107 compreendidas por elas como mais religiosas, independentemente de cargos ou funções religiosas). Estas pessoas são consideradas como intermediárias e mensageiras. Tais experiências as marcam e mobilizam como sendo bem especiais.

Entre os relatos, também está a cura de pessoas próximas, como amigos/as e familiares, que vivenciaram e compreenderam as vivências como os respectivos milagres, por exemplo. É interessante que elas não relataram histórias de cura em suas vidas, provavelmente por estar associado aos preceitos de uma suposta cura de orientação sexual e identidade de gênero apontada por fundamentalistas e com divulgação nos meios de comunicação atualmente. Outro fator que cerceia a crença religiosa a partir do cotidiano, manifesto enquanto resistência em viver possibilidades de espiritualidade e religiosidade, como nas religiões de origem afrodescentes.

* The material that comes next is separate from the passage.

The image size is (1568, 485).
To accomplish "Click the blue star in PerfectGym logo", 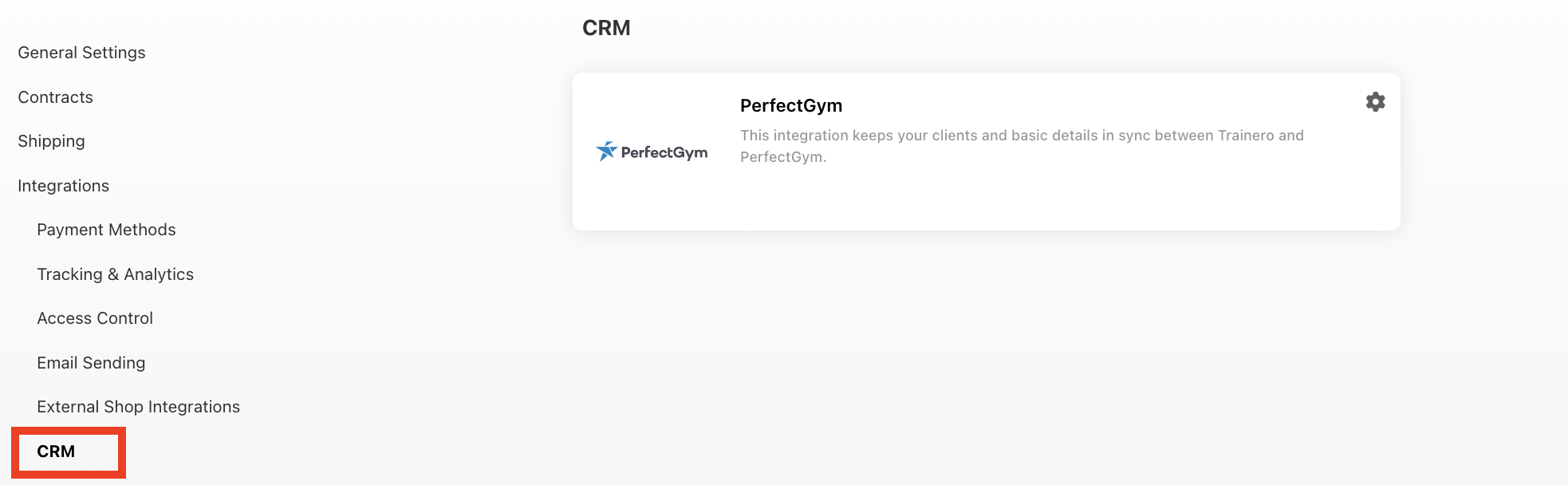I will [607, 151].
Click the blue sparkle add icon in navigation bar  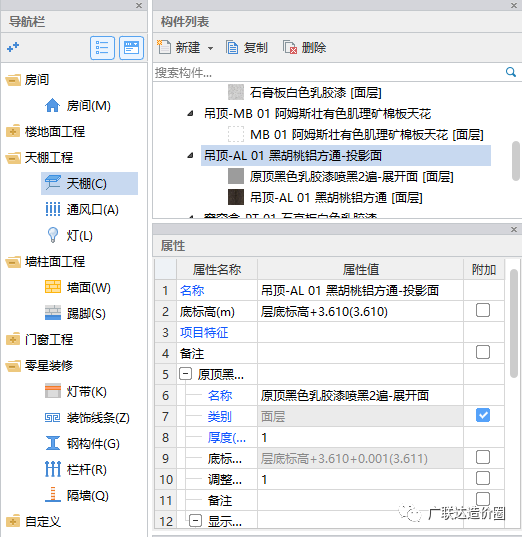pyautogui.click(x=13, y=47)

O relato marcante, sinalizado no tópico anterior, na definição e crença de uma força superior, configura a fala de uma das únicas travestis que não se aceita, no sentido de viver um suposto julgo de condenação, debaixo de um sentimento que foi ensinado e que ela acreditava como oriundo de uma força demoníaca opressora, maléfica, ocasionando dor, sofrimento e tristeza, sentimentos ressaltados outrora pela candomblecista como resultado de uma vida em que uma travesti ou transexual se condiciona a viver subordinada aos moldes de uma vida cristã, no sentido de opressão da sexualidade, em especial das travestis e suas respectivas identidades de gênero, levando-as a viver uma vida triste, sem alegria, ou mesmo deprimida, confundindo-se o sentimento de tristeza e de opressão, pela não aceitação da identidade posta, construída pela orientação sexual e demais fatores biopsicossocioculturais, e vivida, também, a partir de preceitos religiosos rígidos, que, muitas vezes, não levam em consideração a diversidade humana.

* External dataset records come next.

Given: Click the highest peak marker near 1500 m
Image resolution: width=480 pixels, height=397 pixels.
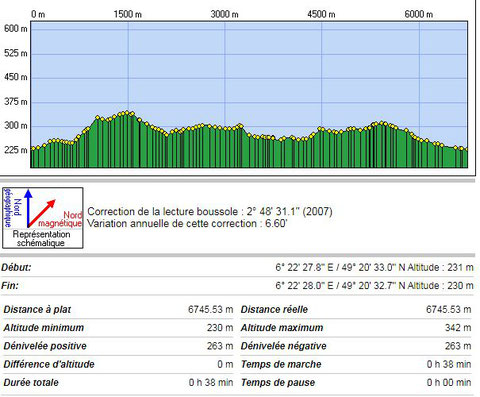Looking at the screenshot, I should click(x=127, y=112).

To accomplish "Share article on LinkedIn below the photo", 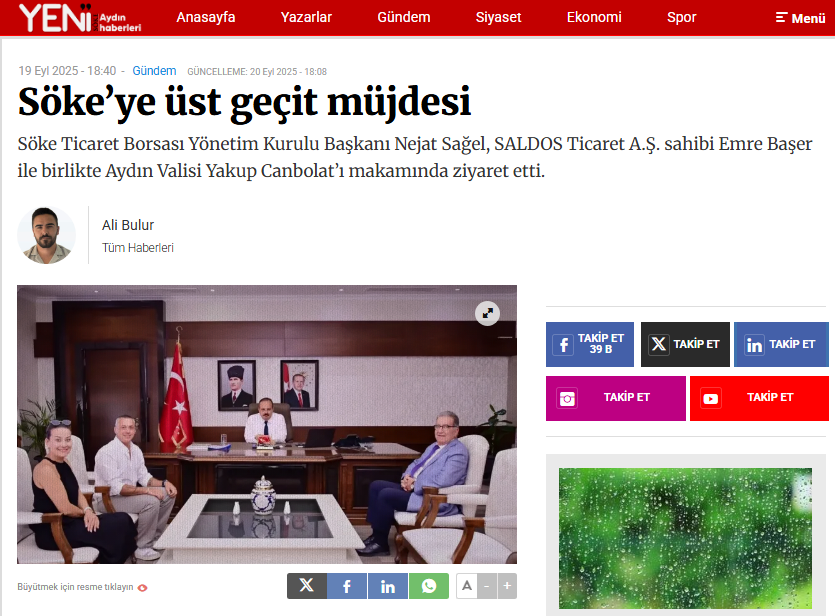I will pyautogui.click(x=388, y=586).
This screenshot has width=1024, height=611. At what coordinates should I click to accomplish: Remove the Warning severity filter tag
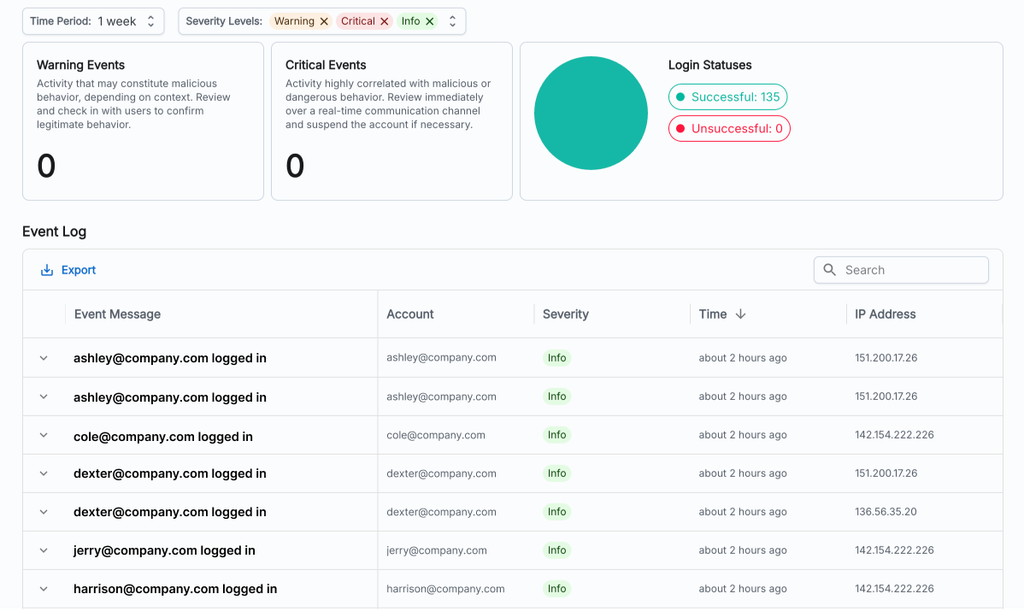tap(324, 21)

De forma geral, elas ainda relatam que muitas vivem estes tipos de conflito por não se aceitarem e buscarem nas drogas as respostas para o refúgio diante de tais questões, levando

108 em consideração o cotidiano de uma travesti marcado por tantas ações preconceituosas e recriminatórias, que as levam à marginalidade.

A participante citada, em especial, relatou que se sente covarde diante de Deus, pois estaria mudando a sua criação, e, por causa disto, acabou recorrendo a esta força superior apenas quando estava na pior, em momentos de dificuldade e risco. O interessante é que, mesmo não se aceitando, acreditando que Deus não a aceita da forma como se apresentava no momento da entrevista, na condição de uma travesti, mas que paradoxalmente a ama mesmo assim, ela ainda vivenciou experiências religioso-espirituais, como histórias de livramento de riscos, agressões e violências físicas, como no caso de ‘emboscadas, roubos e sequestros’ que poderiam ocasionar a morte, como aconteceu com muitas outras quando estavam na prática profissional de prostituição de rua. Relatou que Deus fala com ela e provê livramentos diante dos riscos do cotidiano de uma travesti que se prostitui.

A relação com o transcendente estava condicionada a não aceitação da performance atual e dos preceitos aprendidos, na distinção entre certo e errado, bem e mal, pois, segundo a participante, quando vivia dentro da igreja, havia as manifestação dos dons carismáticos, como no caso da revelação, com maior frequência e fluência. Mas se sentia culpada por não estar dentro da igreja, e em contrapartida, privilegiava a vivência no meio homossexual, além de apontar saudade das experiências religiosas vivenciadas e classificadas como boas, ocasionando bons sentimentos.

Outra entrevistada, que visitou com frequência os rituais do candomblé e do meio evangélico, mesclando de forma esporádica o ritual católico, aponta a religião evangélica como uma religião que lava a alma, provavelmente por promover espaços de catarses em seus rituais religiosos, o que alguns autores como Guareschi & Jovchelivitchi (2002) vão nomear como parte do movimento de massificação, apesar de um olhar superficial e desclassificatório, por não levar em consideração a cultura e o dia a dia destas pessoas em

109 suas respectivas comunidades religiosas, para compreender a amplitude dos seus sentidos construídos na crença e participação ativa com o transcendente.